• **Görev Yönergesi**
Seçilen metne göre Biriawaza son mektubunda hangi yeri koruyacağını söylemektedir?

Amama arşivindeki Katna kıralı Akizzi’nin mektupları da Hitit vesikasını doğrular: “Aytakama bana, benimle Hattı kıralına gel” diye haber yolladı, fakat ben Beyime, Mısır kıralına köleyim, dedim” Aitakama Hattiye geçti ve Beyimin bir memleketi olan Ube’yi aldı, Ube memleketi artık Beyime ait değildir” demektedir (EA 53). Nitekim Tyr kıralı Abimilki de EA 151’de: “Kadeş kıralı Aytakama ve Amurru’lu Aziru’nun Biriawaza ile bozuştuklarını” bildirir. Bu mektup Aziru Mısır’dan döndükten ve Hattı tarafına geçtikten sonra yazılmış olmalıdır. Biriawaza ile bozuşmaları, aslında Hattı tarafına geçmelerinden idi.
Bütün bu olaylar gösteriyor ki, Biriawaza Mısır’da IV. Amenofis, Anadolu’da I. Şuppiluliuma zamanlarında yaşamış ve ömrünün sonuna kadar Mısır’a sadık kalmıştı. Biriawaza son mektubunda “Kumidi’yi koruyacağım” demektedir (EA 157), halbuki Amama arşivinde bizzat Kumidi kıralı Ara[hat]ta nın bir mektubu vardır (EA 198). Yeni bulunan Kamid el - Loz mektupları ise, kıralın adını Abdi- milki ( = İR LUGAL) olarak verir. Bu Kumidi kırallarından hangisinin III. Amenofis veya IV. Amenofis zamanında yaşadıklarına dair mektuplarda herhangi bir ipucu yoktur.

• **Gösterilen Bilgiler**

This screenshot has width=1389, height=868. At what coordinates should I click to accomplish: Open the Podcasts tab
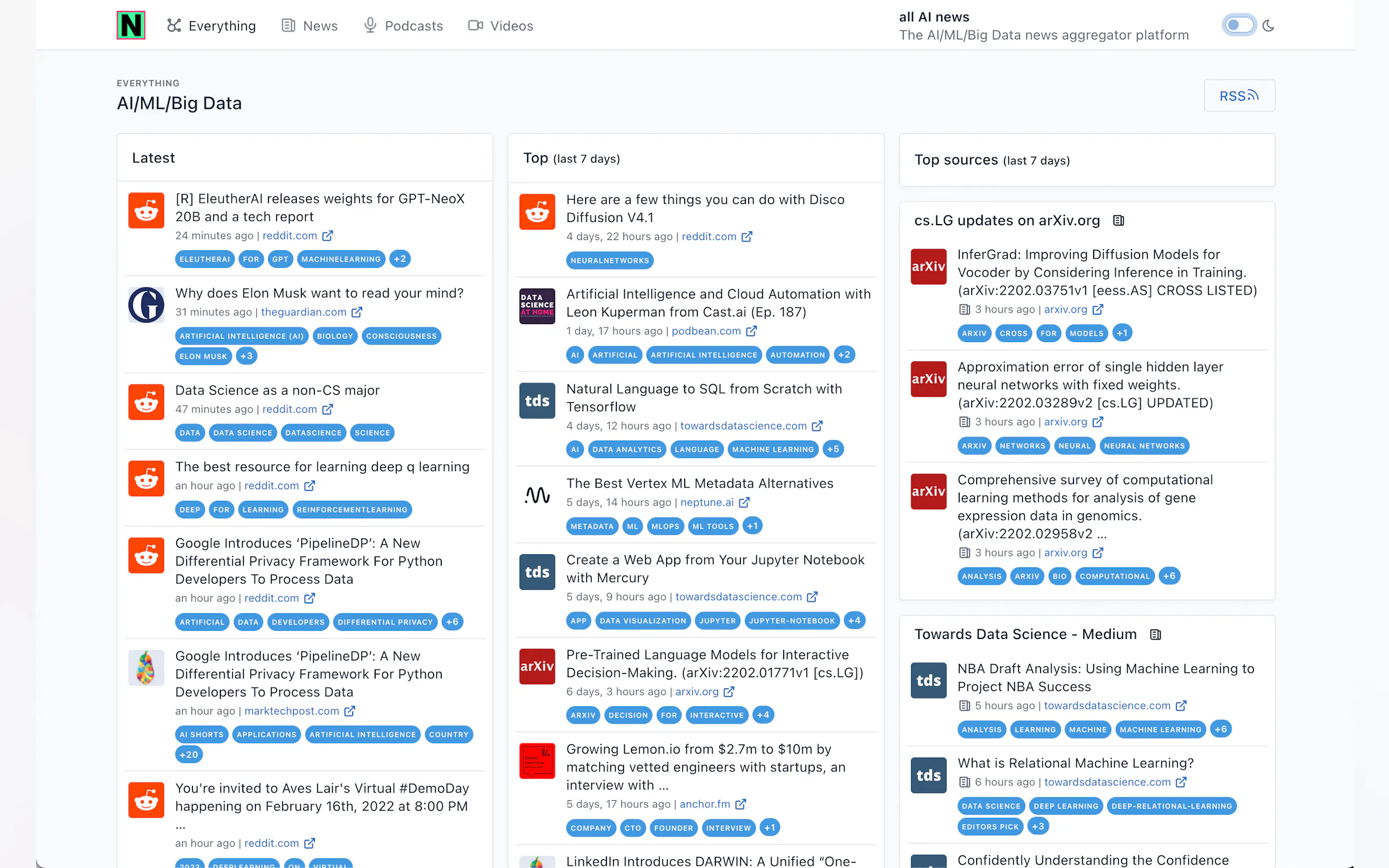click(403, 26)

--

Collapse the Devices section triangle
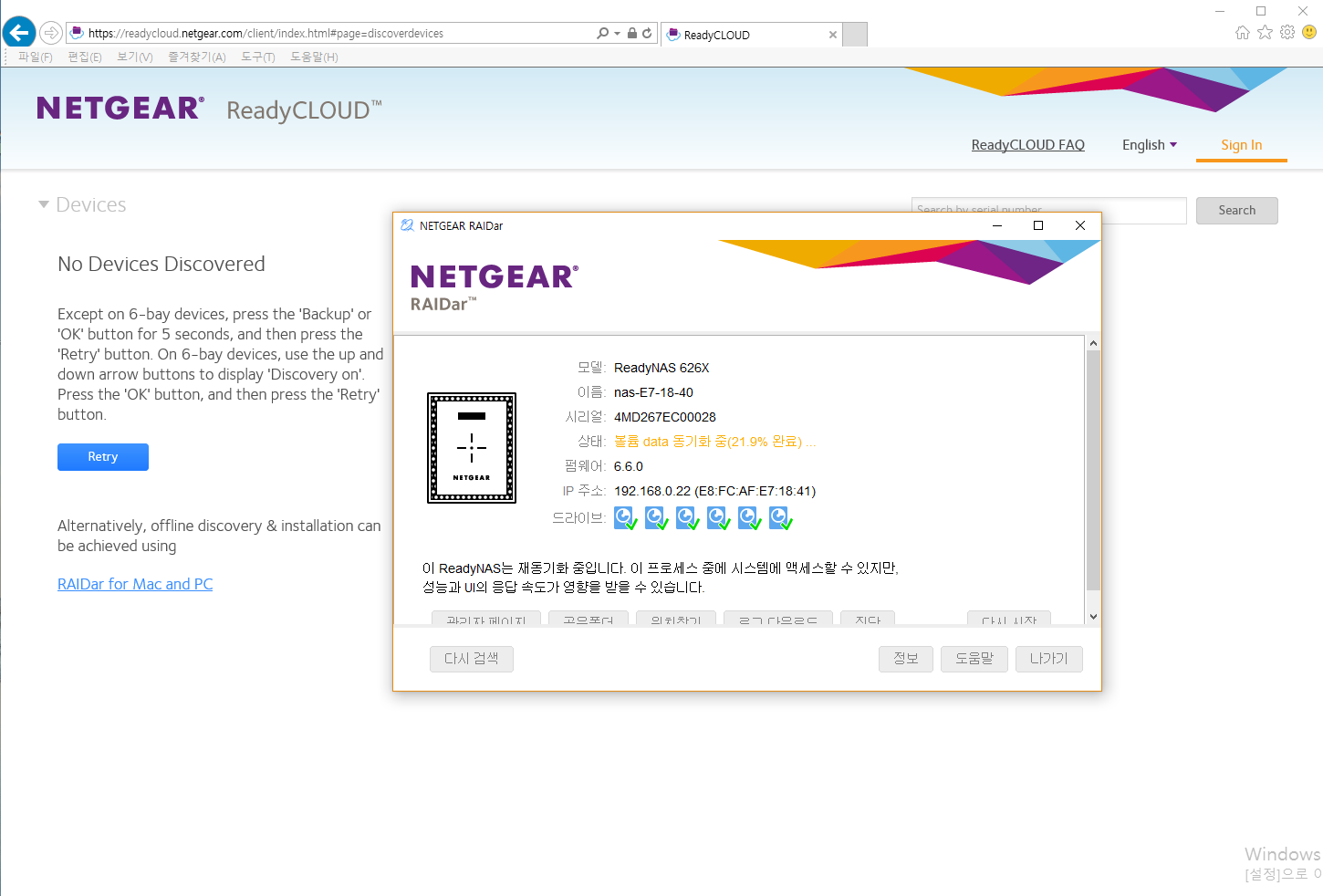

==

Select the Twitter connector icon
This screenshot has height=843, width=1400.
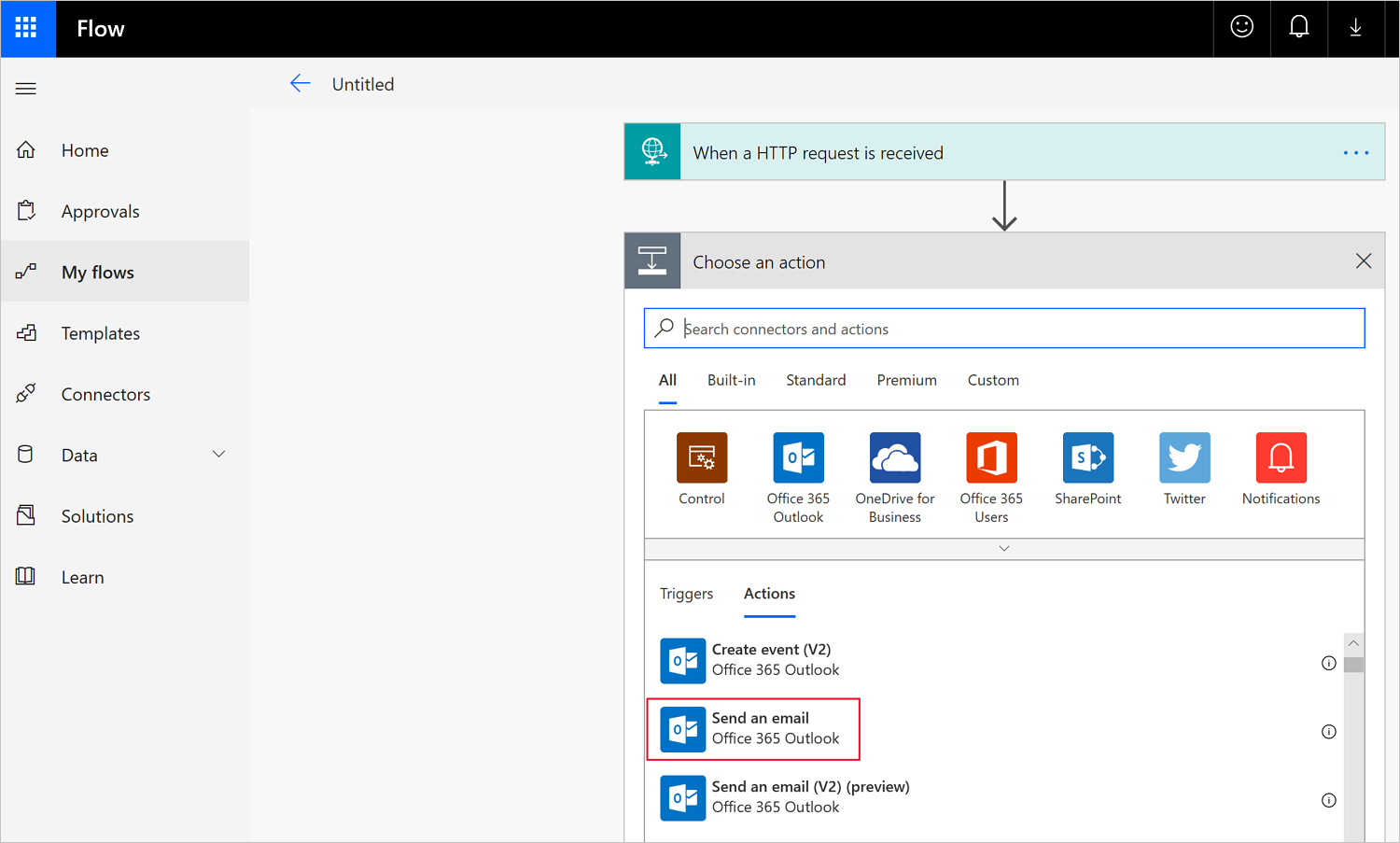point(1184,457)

• **Alıştırma Cevabı**
Biriawaza son mektubunda Kumidi'yi koruyacağını söylemektedir.